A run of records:
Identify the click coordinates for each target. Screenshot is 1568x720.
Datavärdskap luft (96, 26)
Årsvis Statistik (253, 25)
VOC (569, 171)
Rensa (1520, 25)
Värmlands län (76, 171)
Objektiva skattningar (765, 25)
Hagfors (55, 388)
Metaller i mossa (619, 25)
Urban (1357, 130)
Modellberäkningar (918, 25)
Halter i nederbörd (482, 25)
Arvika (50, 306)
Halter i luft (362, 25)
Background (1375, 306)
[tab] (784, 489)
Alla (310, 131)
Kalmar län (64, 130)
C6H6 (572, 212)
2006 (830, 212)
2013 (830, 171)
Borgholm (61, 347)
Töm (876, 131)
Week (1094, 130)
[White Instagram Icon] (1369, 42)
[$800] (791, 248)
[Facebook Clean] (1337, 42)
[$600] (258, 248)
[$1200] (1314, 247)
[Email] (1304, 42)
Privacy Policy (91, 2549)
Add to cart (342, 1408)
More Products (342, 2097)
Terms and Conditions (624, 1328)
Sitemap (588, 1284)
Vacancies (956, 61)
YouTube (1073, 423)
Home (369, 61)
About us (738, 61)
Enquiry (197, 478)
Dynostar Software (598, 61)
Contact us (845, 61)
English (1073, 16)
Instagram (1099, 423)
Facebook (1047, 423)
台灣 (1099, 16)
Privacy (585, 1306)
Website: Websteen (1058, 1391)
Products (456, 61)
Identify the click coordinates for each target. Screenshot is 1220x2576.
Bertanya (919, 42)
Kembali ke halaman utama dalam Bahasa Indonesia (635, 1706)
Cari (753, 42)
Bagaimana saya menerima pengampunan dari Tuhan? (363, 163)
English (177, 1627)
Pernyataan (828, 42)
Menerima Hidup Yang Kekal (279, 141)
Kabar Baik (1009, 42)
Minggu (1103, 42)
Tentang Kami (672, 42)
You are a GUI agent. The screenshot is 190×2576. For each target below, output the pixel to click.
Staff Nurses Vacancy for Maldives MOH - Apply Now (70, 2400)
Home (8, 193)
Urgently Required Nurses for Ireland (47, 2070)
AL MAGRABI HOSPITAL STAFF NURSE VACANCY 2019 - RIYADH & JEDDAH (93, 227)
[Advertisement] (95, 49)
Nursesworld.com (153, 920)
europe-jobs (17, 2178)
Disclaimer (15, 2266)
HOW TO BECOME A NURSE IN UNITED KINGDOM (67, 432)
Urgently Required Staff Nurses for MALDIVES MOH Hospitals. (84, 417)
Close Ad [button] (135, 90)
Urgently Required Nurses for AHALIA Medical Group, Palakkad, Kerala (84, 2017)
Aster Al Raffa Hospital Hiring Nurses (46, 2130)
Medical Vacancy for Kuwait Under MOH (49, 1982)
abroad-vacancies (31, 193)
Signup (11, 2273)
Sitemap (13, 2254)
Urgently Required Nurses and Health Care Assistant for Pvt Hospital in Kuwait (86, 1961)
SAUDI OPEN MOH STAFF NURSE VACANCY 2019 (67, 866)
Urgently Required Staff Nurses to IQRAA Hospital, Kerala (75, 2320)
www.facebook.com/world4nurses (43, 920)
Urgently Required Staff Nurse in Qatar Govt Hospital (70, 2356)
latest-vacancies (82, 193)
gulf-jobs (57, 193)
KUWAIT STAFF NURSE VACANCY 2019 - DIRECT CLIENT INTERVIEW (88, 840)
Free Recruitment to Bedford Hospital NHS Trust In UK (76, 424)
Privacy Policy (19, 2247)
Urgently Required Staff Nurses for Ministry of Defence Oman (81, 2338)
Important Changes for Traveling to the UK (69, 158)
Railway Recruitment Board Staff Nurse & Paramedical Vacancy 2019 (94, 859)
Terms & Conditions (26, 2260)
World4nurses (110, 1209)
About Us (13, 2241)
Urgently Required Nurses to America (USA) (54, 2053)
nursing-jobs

What to do ▸ Put the records from the line containing "Contact us (845, 61)" down to the line containing "Bertanya (919, 42)", both included, into a Markdown table with the columns "Row" and "Line", leaving out any blank lines.

Full response ▸
| Row | Line |
|---|---|
| 1 | Contact us (845, 61) |
| 2 | English (1073, 16) |
| 3 | Instagram (1099, 423) |
| 4 | Facebook (1047, 423) |
| 5 | 台灣 (1099, 16) |
| 6 | Privacy (585, 1306) |
| 7 | Website: Websteen (1058, 1391) |
| 8 | Products (456, 61) |
| 9 | Identify the click coordinates for each target. Screenshot is 1220x2576. |
| 10 | Bertanya (919, 42) |